*** Opening Excerpted records ***
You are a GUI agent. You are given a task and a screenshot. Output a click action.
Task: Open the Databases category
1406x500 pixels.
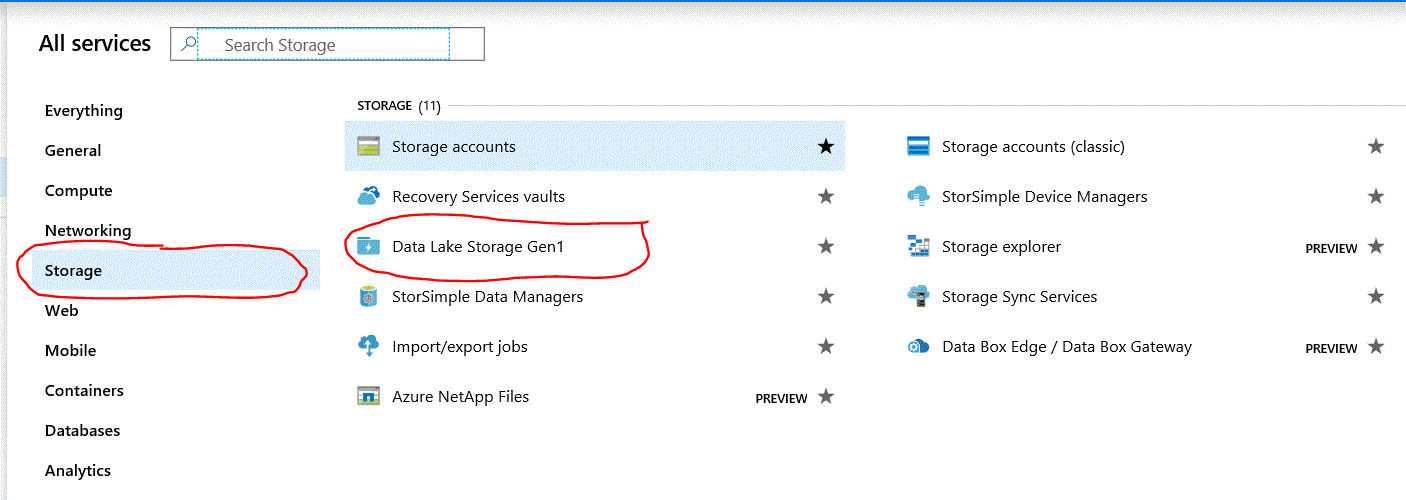coord(82,431)
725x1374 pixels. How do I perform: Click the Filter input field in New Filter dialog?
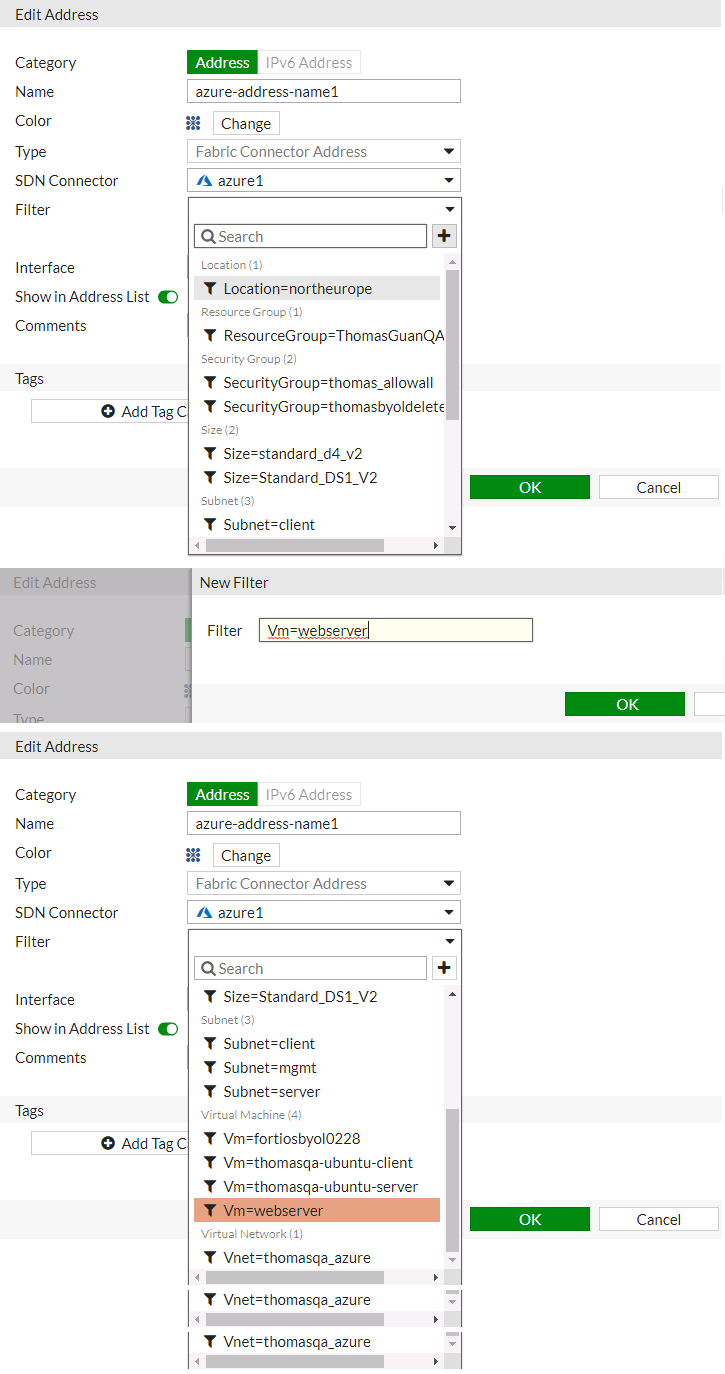coord(395,630)
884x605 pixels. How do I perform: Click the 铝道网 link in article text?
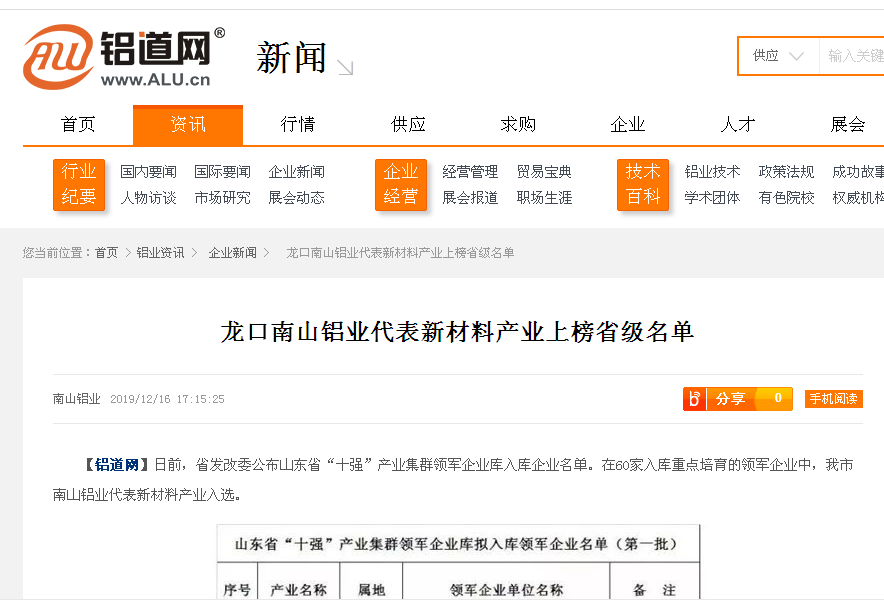click(x=116, y=465)
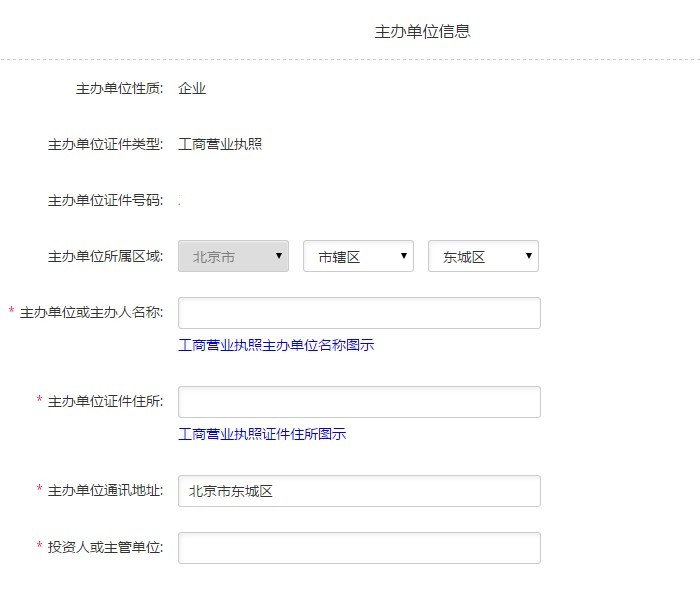Focus the 投资人或主管单位 input box
Screen dimensions: 700x594
coord(359,548)
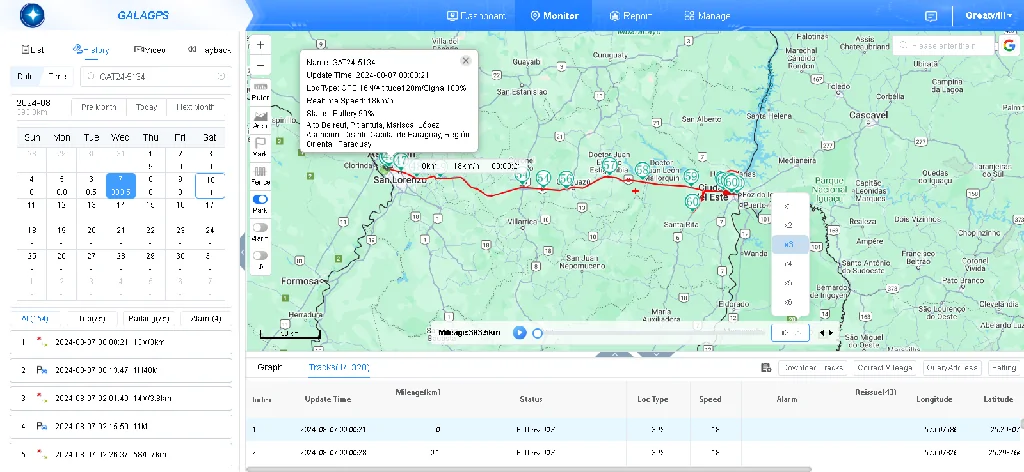Click the Today button
Viewport: 1024px width, 472px height.
tap(147, 107)
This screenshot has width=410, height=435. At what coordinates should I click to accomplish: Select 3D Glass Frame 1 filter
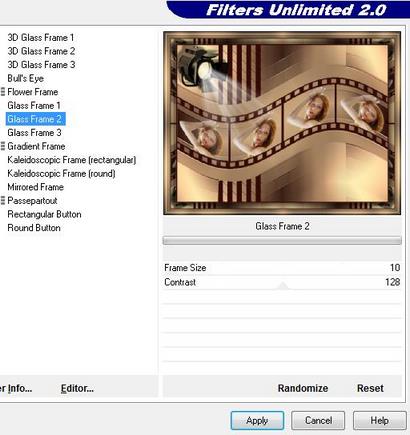[41, 38]
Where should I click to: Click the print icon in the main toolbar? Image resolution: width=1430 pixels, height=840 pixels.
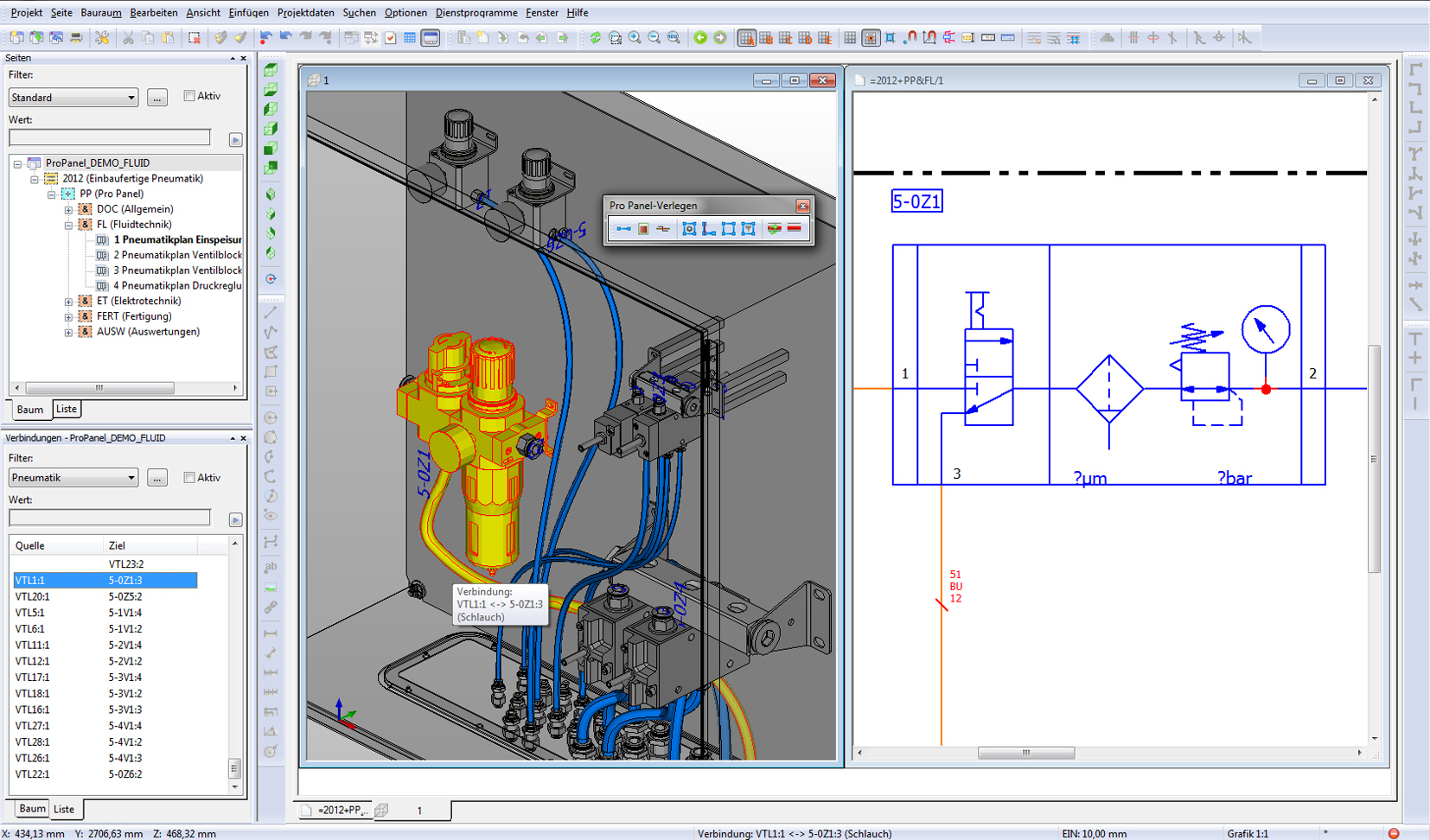(76, 38)
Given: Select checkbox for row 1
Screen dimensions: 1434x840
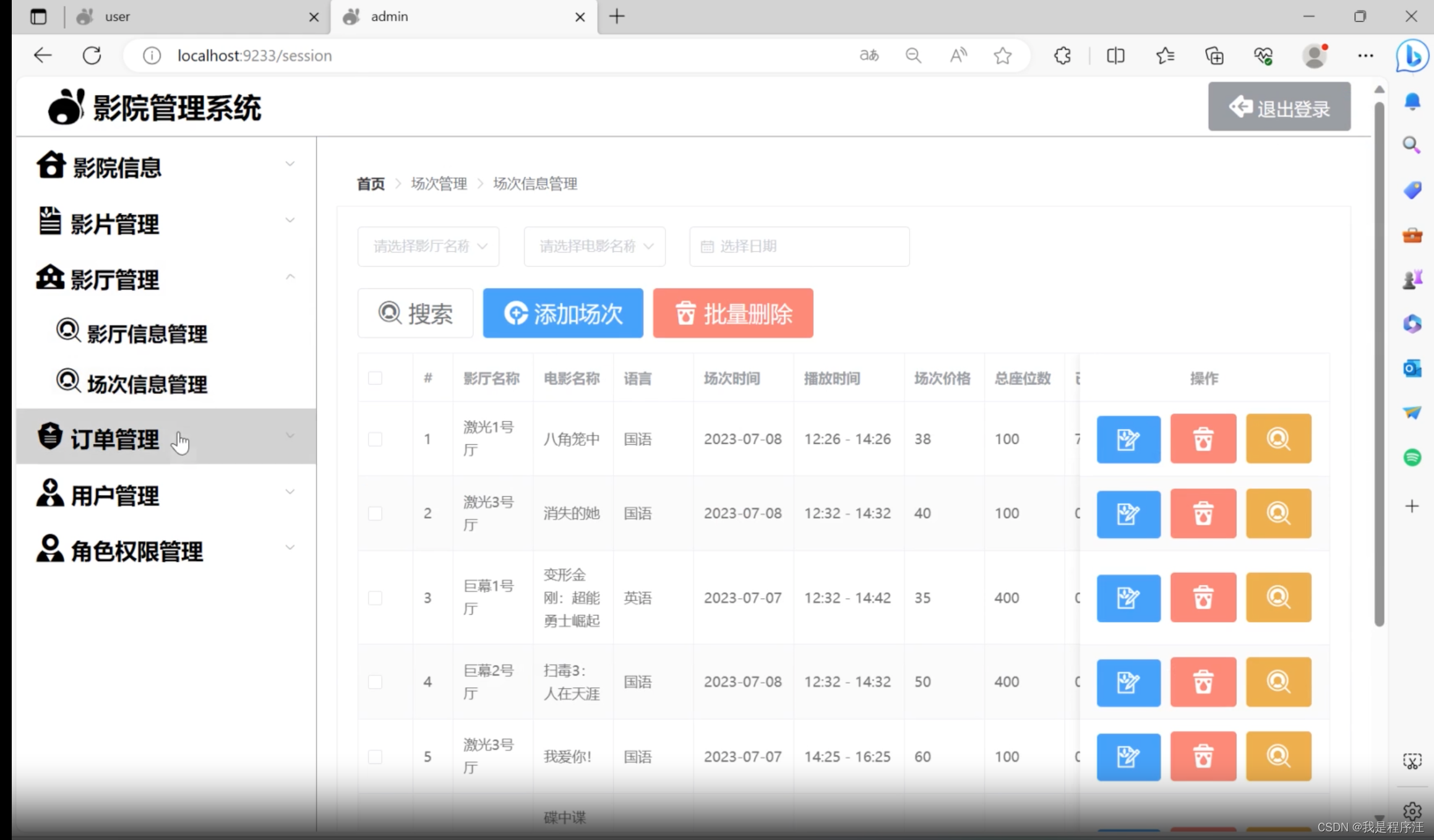Looking at the screenshot, I should [375, 439].
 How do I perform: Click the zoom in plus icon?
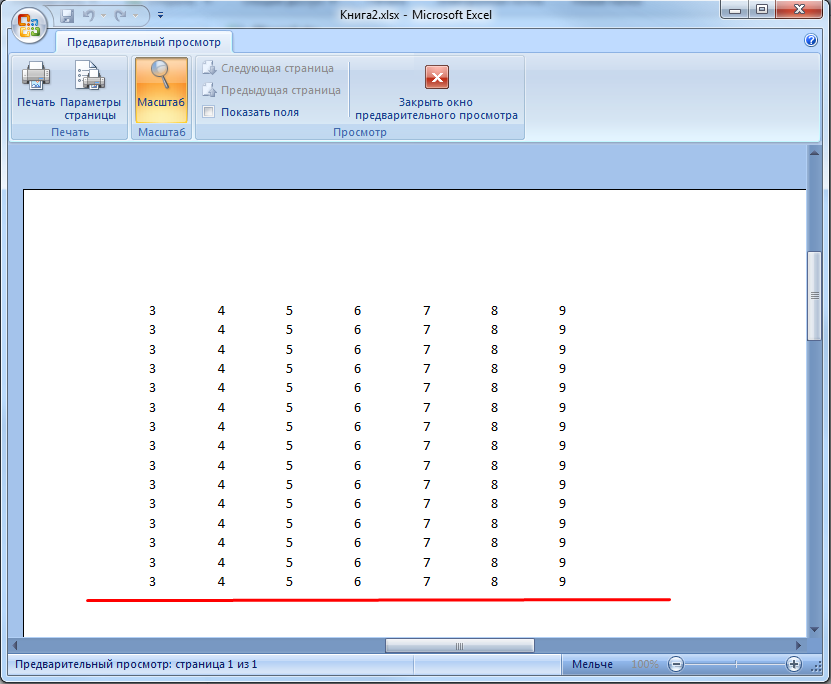tap(794, 664)
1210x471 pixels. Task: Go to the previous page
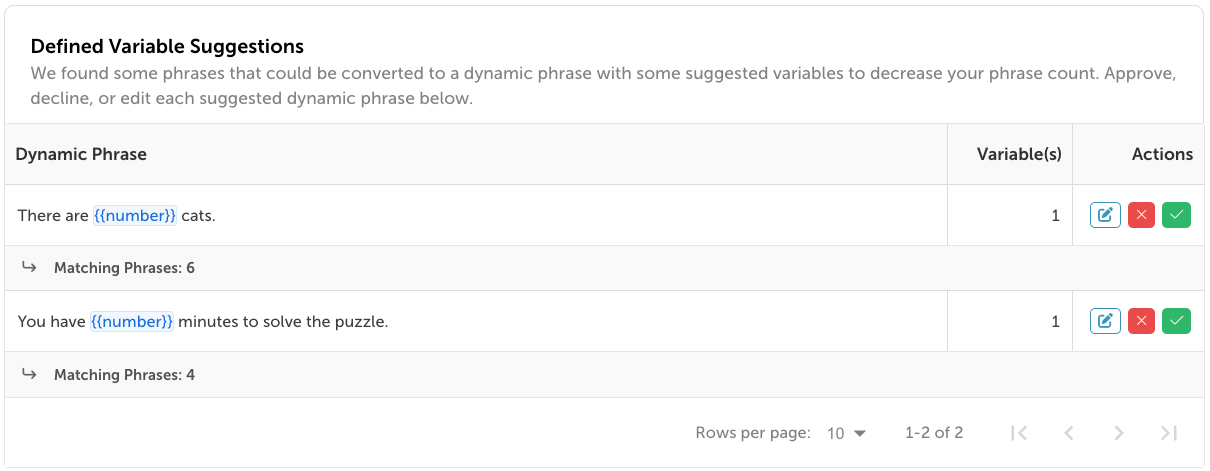pyautogui.click(x=1069, y=433)
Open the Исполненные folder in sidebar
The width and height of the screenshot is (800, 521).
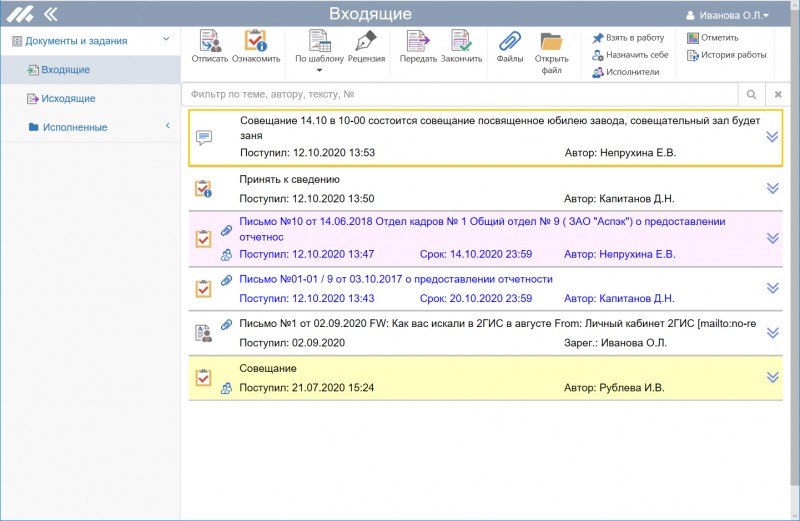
*** Closing Excerpted records ***
▶ Task: Repeat each record exactly, with the pictures left out.

▶ Output for this task:
You are a GUI agent. You are given a task and a screenshot. Output a click action.
Task: Open the Databases category
1406x500 pixels.
coord(82,431)
725x1374 pixels. How do I perform: Click the Filter input field in New Filter dialog?
coord(395,630)
884x605 pixels. How do I perform: Click the 铝道网 link in article text?
click(x=116, y=465)
Focus the 投资人或主管单位 input box
Screen dimensions: 700x594
coord(359,548)
Click the Today button
Viewport: 1024px width, 472px height.
tap(147, 107)
This screenshot has width=410, height=435. At what coordinates should I click to accomplish: Select 3D Glass Frame 1 filter
[41, 38]
Where should I click to: Click the print icon in the main toolbar? Image resolution: width=1430 pixels, height=840 pixels.
(76, 38)
Given: Select checkbox for row 1
Screen dimensions: 1434x840
Looking at the screenshot, I should [375, 439].
 How do I perform: Click the zoom in plus icon?
tap(794, 664)
1210x471 pixels. Task: Go to the previous page
pyautogui.click(x=1069, y=433)
Open the Исполненные folder in sidebar
The width and height of the screenshot is (800, 521).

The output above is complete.